Types and Order of Authors:

  • The following are acceptable types of authorship:
    • Lead Author:
      • Assumes overall responsibility for the manuscript and often serves as the managerial and corresponding author
      • Is not necessarily the primary investigator
    • Co-author(s):
      • Authors included in the project that are not the lead author
    • Acknowledgments:
      • Individual(s) who may have made some contribution to a publication, but who do not meet the criteria for authorship
        • Staff
        • Editorial Assistants
        • Medical Writers
        • Others
  • The order of authorship should be based on the degree of importance of each author’s contribution to the project. This is a collective decision among the authors in a group.

Roles of Authors:

  • Generally, examples of substantive contributions of authors include (but are not limited to)the following:
    • Aiding in the conceptualization of the hypotheses
    • Designing the methodology of the investigation
    • Significantly contributing to the writing of the manuscript
  • Activities that are not (alone) sufficient grounds for authorship:
    • Entering information into databases
    • Collecting data
      • Running subjects
      • Collecting specimens
      • Distributing and collecting questionnaires
  • Faculty-student collaborations should follow the same criteria to establish authorship.
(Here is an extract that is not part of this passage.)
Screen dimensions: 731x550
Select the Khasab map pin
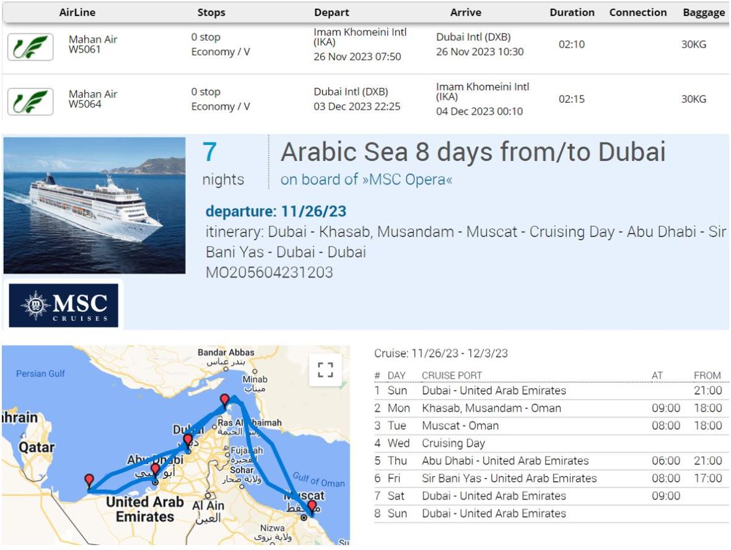225,400
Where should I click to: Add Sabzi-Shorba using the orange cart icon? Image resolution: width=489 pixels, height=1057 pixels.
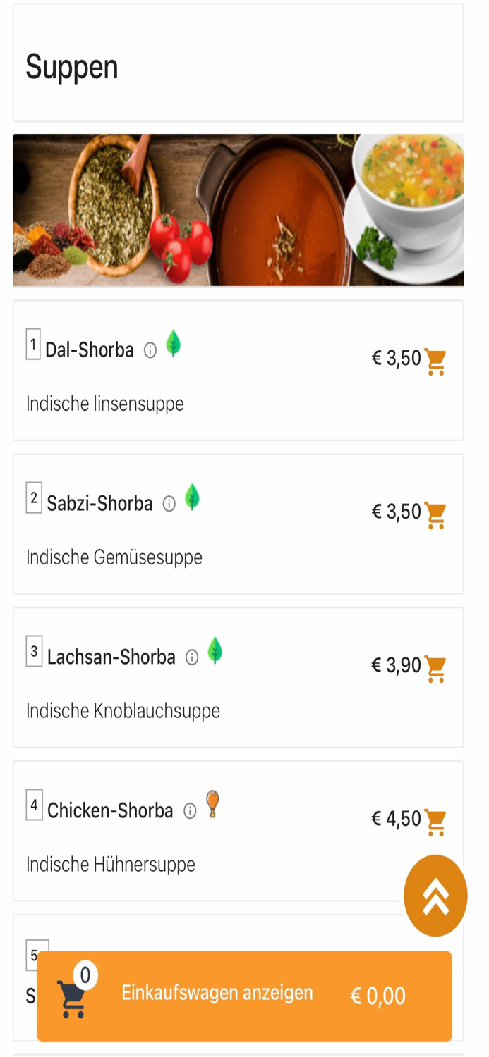tap(436, 515)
Mentors must exercise great care to neither award authorship to students who contributions do not merit it, nor deny authorship and due credit to the word of students.

Unacceptable Authorship:

  • Forms of unacceptable authorship include (but are not limited to) the following:
    • Ghost Authorship: occurs when a written work fails to identify individuals who made significant contributions to the research and writing of that work
    • Guest Authorship: granted out of the appreciation of respect of an individual, or in the belief that expert standing of the guest will increase the likelihood of publication, credibility, or status of the work
    • Gift Authorship: credit offered from a sense of obligation, tribute, or dependence, within the context of an anticipated benefit, to an individual who has not contributed to the work; also known as honorary authorship

Authorship Disputes:

In the case of an authorship dispute (i.e. disagreement over authorship and order of authors), it is the responsibility of the group to resolve the problem. If a resolution cannot be reached, any concerned party from the group is encouraged to contact the Office of Research Integrity.